La France est-elle en danger de basculement ?
Personne n’est à l’abri. Contrairement à ce que les Français s’imaginent parfois, la France n’est pas naturellement immunisée contre la dictature.
Or, le contexte est particulièrement noir. La France a peur ! Aux effets déstabilisants du triple bouleversement touchant objectivement l’économie (mondialisation), le climat (réchauffement) et les technologies (Internet, révolution numérique), s’ajoutent les effets démoralisateurs d’un discours populiste anxiogène, insistant sans répit sur les nombreuses menaces qui nous cernent, dans un climat où chaque fait divers devient une preuve.
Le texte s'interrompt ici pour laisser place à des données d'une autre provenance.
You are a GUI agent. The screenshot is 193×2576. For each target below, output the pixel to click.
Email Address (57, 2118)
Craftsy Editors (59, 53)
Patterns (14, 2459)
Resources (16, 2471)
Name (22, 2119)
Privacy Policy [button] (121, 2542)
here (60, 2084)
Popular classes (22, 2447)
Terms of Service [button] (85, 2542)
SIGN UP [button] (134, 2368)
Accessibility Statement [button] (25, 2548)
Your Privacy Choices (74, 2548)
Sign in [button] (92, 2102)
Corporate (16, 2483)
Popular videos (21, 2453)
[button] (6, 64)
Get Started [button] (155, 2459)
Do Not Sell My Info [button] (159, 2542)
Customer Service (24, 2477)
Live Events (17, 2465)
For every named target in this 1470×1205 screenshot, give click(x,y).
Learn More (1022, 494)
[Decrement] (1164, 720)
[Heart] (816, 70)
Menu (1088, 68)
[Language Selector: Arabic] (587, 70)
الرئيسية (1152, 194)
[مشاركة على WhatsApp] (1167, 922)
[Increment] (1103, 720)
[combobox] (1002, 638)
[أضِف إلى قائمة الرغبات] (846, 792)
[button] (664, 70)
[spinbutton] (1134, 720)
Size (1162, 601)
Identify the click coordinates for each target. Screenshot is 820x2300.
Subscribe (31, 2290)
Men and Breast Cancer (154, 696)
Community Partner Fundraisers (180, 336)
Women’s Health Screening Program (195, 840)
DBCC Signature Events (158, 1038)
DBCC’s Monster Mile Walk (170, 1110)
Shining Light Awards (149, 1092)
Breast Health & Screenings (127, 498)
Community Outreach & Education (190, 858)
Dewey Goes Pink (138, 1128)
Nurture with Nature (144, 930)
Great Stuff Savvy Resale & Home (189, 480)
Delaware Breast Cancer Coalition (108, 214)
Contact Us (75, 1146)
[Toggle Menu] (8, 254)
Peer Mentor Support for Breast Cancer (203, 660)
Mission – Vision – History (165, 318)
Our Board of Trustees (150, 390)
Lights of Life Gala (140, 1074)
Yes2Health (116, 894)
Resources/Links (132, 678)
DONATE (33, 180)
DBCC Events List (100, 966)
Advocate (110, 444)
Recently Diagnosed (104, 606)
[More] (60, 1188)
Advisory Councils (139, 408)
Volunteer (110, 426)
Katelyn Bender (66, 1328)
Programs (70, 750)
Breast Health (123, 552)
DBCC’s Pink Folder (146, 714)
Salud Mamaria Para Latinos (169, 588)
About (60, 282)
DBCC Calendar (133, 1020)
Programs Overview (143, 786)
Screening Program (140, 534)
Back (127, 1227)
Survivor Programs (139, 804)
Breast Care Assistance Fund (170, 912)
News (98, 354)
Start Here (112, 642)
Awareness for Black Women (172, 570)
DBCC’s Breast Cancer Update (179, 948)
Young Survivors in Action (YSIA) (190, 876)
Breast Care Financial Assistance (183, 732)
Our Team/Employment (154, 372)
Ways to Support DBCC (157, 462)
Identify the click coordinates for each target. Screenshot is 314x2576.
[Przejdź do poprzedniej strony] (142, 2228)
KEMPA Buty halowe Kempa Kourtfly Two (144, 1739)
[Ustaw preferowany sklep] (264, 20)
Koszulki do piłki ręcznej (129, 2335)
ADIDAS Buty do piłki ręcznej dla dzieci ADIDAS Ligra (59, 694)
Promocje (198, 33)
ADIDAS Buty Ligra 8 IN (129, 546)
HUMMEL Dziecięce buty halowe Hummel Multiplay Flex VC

Une preuve de la nécessité de faire sauter le « système », de restaurer l’autorité, de tordre le cou au laxisme.
Manifestement, aujourd’hui, nous ne sommes pas en manque d’aspirants tyrans. Les leaders populistes, dont le discours anxiogène est le fonds de commerce, seront tout à fait capables de se saisir du premier catalyseur venu pour faire basculer vers le régime autoritaire qu’ils appellent de leurs vœux. Et quand de potentiels tyrans en appellent au peuple (en fait, à la rue) contre les élites incapables, et décadentes, le peuple est en grand danger d’abdiquer.
La tentation mortifère, pour lui, est de se complaire dans une demande de protection et de sécurité, et de se jeter dans les bras d’un homme fort. Précisément, le peuple français, hélas – et là se trouve le plus grave danger –, paraît souffrir d’une « grande fatigue démocratique » ! Telle est l’une des conclusions majeures d’une enquête Ipsos-Sopra Steria réalisée pour Le Monde, l’Institut Montaigne, et Sciences Po et publiée le 8 mars dernier : 77 % des sondés pensent que le système démocratique fonctionne de moins en moins bien. Un tiers estime que d’autres systèmes politiques peuvent être aussi bons que la démocratie. Un français sur cinq penche même pour un régime autoritaire de « césarisme démocratique », qui ne s’embarrasserait pas de contre-pouvoirs.
La démocratie comme utopie
Alors, la France va-t-elle basculer ? Nous vivons un moment clé, et nul ne peut avoir la prétention de prédire l’avenir. Il resterait à traiter une quatrième question : peut-on lutter, et comment, contre la fabrique de la post-démocratie ? Faute de pouvoir la traiter ici, nous observerons simplement qu’il y aurait sans doute beaucoup à dire sur la démocratie. Mais qu’il faut saisir son sens, qui est de constituer une utopie porteuse. On ne doit pas la rejeter, comme le disait Kant, dans sa Critique de la raison pure, à propos de la République de Platon, « sous le très misérable et très honteux prétexte » qu’elle serait « irréalisable ».
On a sans doute, aujourd’hui, de très bonnes raisons d’être « fatigué ». Mais la raison nous commande de ne pas céder à la fatigue. De ne pas écouter les Césars en herbe. De faire front avec courage et lucidité aux menaces, réelles, qui pèsent sur nous, dont celles du terrorisme, et des nouveaux fascismes singeant la religion, sans en inventer de fausses, et se perdre en lamentations. La démocratie est un combat permanent.
Lucidité et courage seront les premiers remparts contre le basculement dans la post-démocratie.